Так в преддверии еще одного Нового, 1994 года моей карьере на телевидении, не сумевшей продлиться и полутора лет, пришел конец. Подпольно, не столько по инерции, сколько отдавая долги, я еще проработал дней десять ночами, чтобы никто не видел, — монтируя юмористическую часть новогоднего эфира программы. Я не мог бросить эту работу. Юмористическая часть вся, с начала до конца, была сделана мной: и придумана, и написана, и срежиссирована, и снята.

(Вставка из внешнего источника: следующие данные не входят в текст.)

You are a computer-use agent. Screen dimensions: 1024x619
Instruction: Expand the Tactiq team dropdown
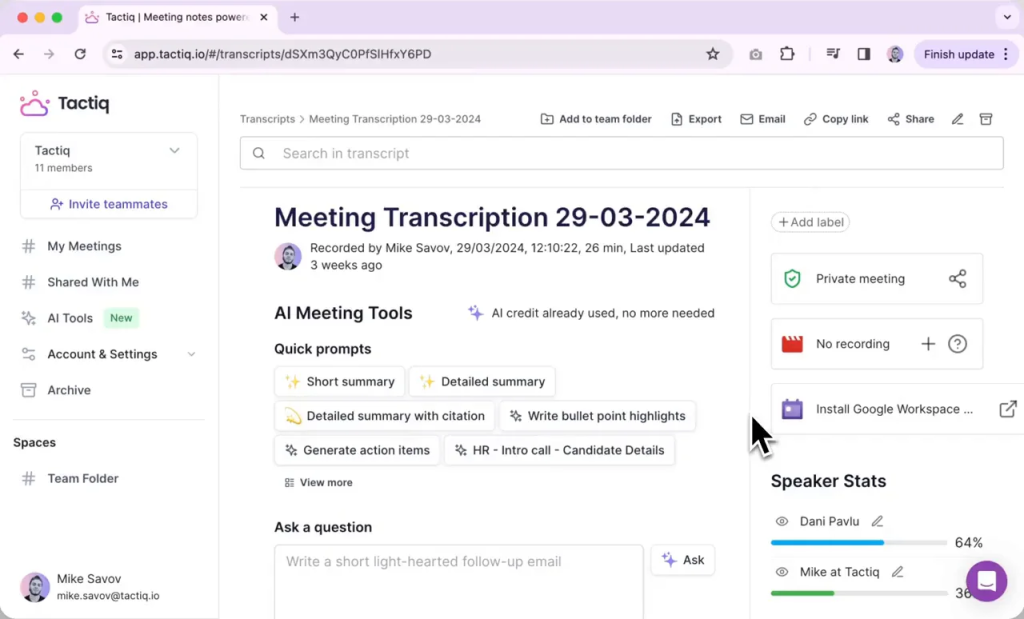click(174, 151)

Прикола ради я умудрился воткнуть в нее, кажется, всех своих московских знакомых. В одном из сюжетов, например, снялся Ульян с Ниной и Лекой. Ульян, сидя перед своим оскалившим бело-черную пасть случайным «Бехштейном», играл композитора, преподносившего родному Отечеству накануне Нового года свое

гениальное изобретение — восьмую ноту. Я брал у него интервью, а Ульян, в желтом вельветом пиджаке, в темных очках и с подклеенной эспаньолкой, воинственно повествовал, что теперь, когда он осчастливил мир новой нотой, должны измениться не только правила музыкосложения, но и вся жизнь необыкновенно преобразиться. Единственно с кем композитор-изобретатель не желал делиться своей нотой — это со Шнитке, так как Шнитке, кричал Ульян с выпученными глазами, непременно употребит его изобретение не по назначению и сочинит такое, что всем станет тошно. Видеоинженеры, сидевшие со мной на монтаже, лежали в лежку. Нет, что, правда, и сюжеты сам придумывал, спрашивали они. И не верили, что сам. Ну, что-то ты много на себя берешь, говорили они пренебрежительно. Видеоинженеры, надо сказать, самые скептические люди на свете; я, во всяком случае, более скептически настроенного народа не встречал.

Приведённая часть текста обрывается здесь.